A advanced Retrieval Augmented Generation framework designed to enhance your AI applications with multi-source knowledge retrieval. Specifically designed for offline LLM4CODE, aiming to provide codebase understanding offline and securely.
This codebase is designed and maintained by Json Zhou (zzhou292@wisc.edu).
RAGBase4Code provides a modular, extensible solution for building RAG systems with multiple retrieval agents targeting different knowledge sources. By leveraging vector databases and optimized embeddings, RAGBase delivers highly relevant context to your LLM, resulting in more accurate, knowledge-grounded responses.
Yes, you can understand this as a backbone of a secured Cursor AI (https://www.cursor.com/) or Trae (https://www.trae.ai/).

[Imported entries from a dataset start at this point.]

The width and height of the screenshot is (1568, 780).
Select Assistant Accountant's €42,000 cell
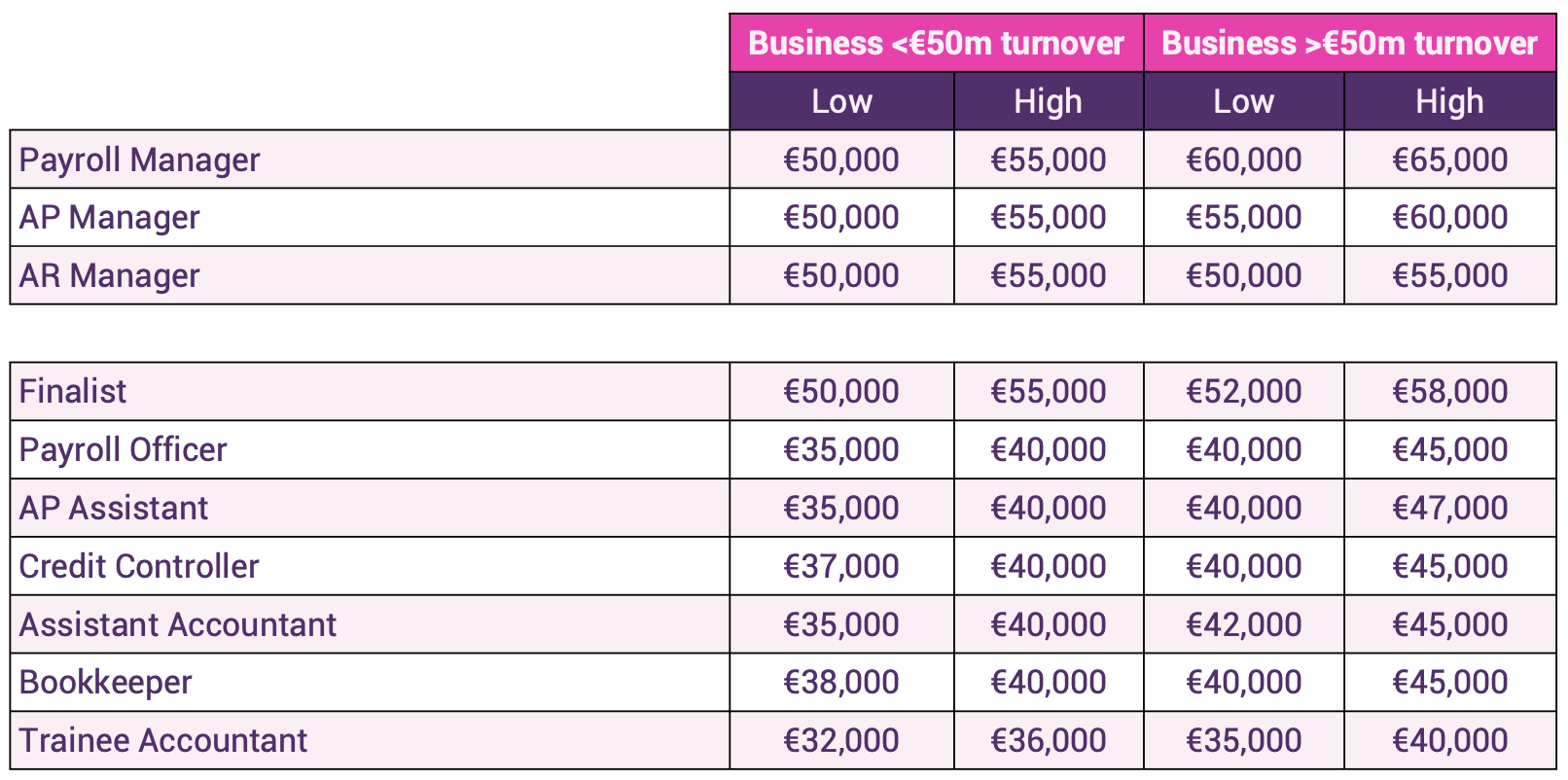coord(1243,624)
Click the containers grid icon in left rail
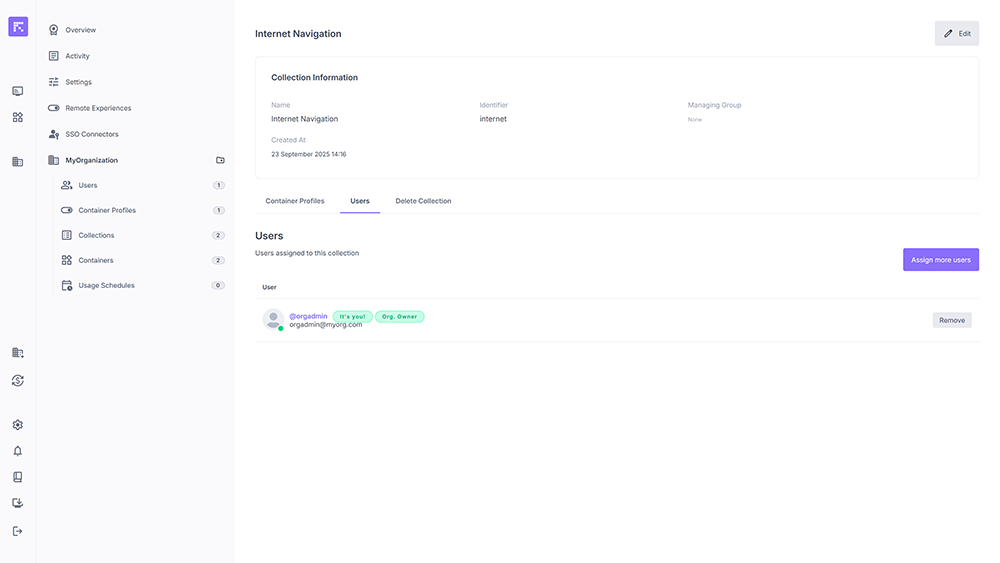Viewport: 1000px width, 563px height. coord(17,117)
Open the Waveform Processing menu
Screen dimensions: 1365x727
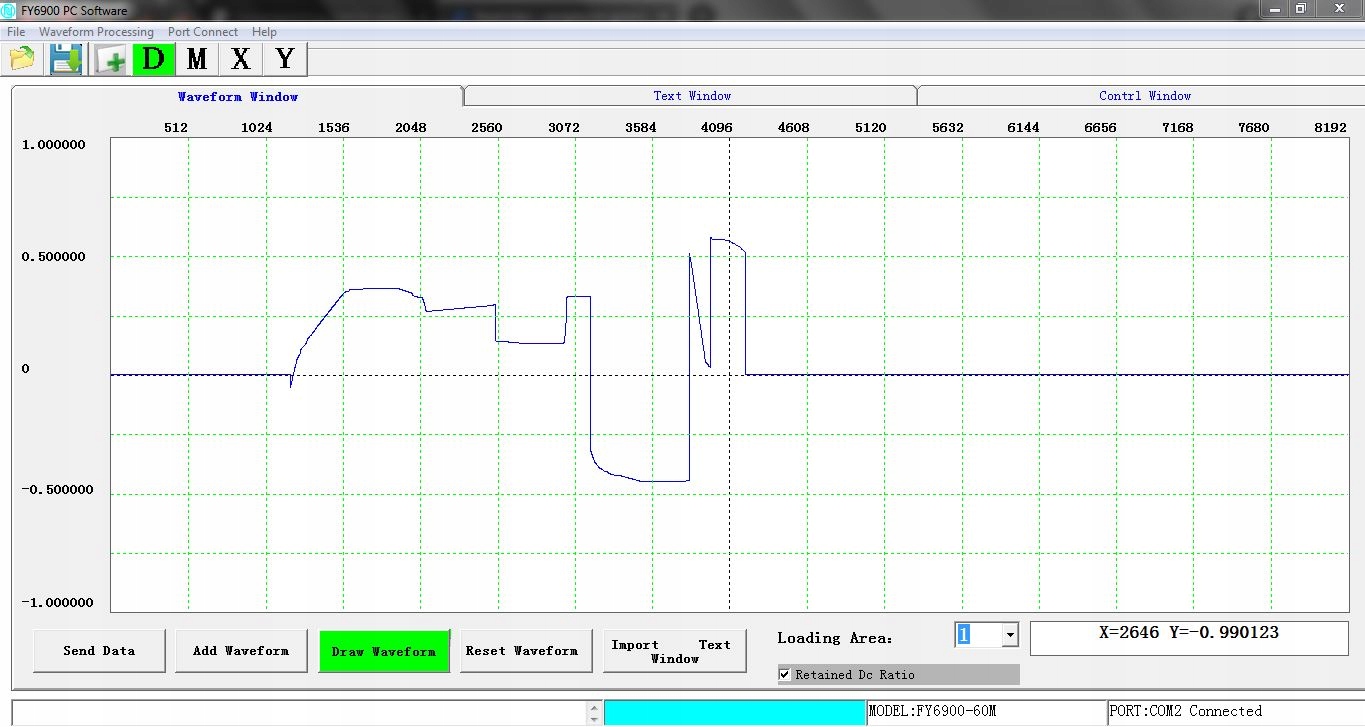pos(96,32)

- Data Preparation & Indexing
Process various data sources into searchable vector embeddings. - Retrieval & Generation
Dynamically fetch relevant information and generate responses when users ask questions.
- Triple-Agent Retrieval System
Specialized agents for source code, documentation, and conversation history. - Multiple LLM Interfaces
Seamless integration with NVIDIA NIM services and Ollama for local model deployment. - Fully Customizable Pipelines
Configure every aspect of the RAG workflow from chunking to prompt engineering. - Scalable Architecture
Built to handle everything from personal projects to enterprise-scale applications. - Privacy-Focused
Process sensitive data locally without external API calls when using Ollama integration. - Comprehensive Evaluation
Built-in metrics for measuring retrieval quality and response accuracy.
RAGBase follows a modular architecture with separate components for:
- Document Processing
Extract, clean, and chunk text from various sources. - Vector Embedding
Convert text into numerical representations using configurable embedding models. - Vector Storage
Index and store embeddings for efficient similarity search. - Retrieval Agents
Specialized components to extract relevant information based on query context. - LLM Interface
Connect to either NVIDIA NIM services or local Ollama models. - Response Generator
Combine retrieved information with the query to produce accurate answers.
RAGBase4Code implements three specialized retrieval agents:
- Source Code Retriever
Intelligently navigates codebases to extract relevant functions, classes, and implementation details. Optimized for understanding code semantics beyond simple keyword matching. - README Doc Retriever
Specializes in extracting high-level project information, setup instructions, and usage examples from documentation. Particularly valuable for understanding project architecture and intent. - Conversation Document Retriever
Maintains and indexes past interactions, allowing the system to reference previous questions and answers for improved context awareness and continuity.
Each agent can operate independently or together, with the system dynamically determining which knowledge sources are most relevant for each query.
-
Ollama (for local LLM deployment):
• If you have not already installed Ollama, download the appropriate installer from the official Ollama website.
• After installing, you can start the background service with:'ollama serve'
(You may adjust or disable autostart settings based on your preferences.)
-
Sentence Transformers (for generating embeddings):
Install the Sentence Transformers library using pip:
pip3 install -U sentence-transformers
- Qdrant (via Docker, for vector storage and similarity search):
Make sure Docker is installed and running on your system. Then launch Qdrant in the background with:
docker run -p 6333:6333 -p 6334:6334 -v "${PWD}/qdrant_storage:/qdrant/storage:z" qdrant/qdrant
This command ensures that Qdrant runs with persistent storage mapped to the qdrant_storage
directory in your current path.
- Generate Embeddings:
Run the script to process your data and generate vector embeddings:
python generate_embeddings.py
- Query the System:
After generating embeddings, choose the appropriate script based on your LLM interface:
- For NVIDIA NIM services:
python load_and_query_nim.py
- For local Ollama deployment:
python load_and_query_ollama.py
Follow these steps sequentially to set up your environment and execute the full RAG pipeline.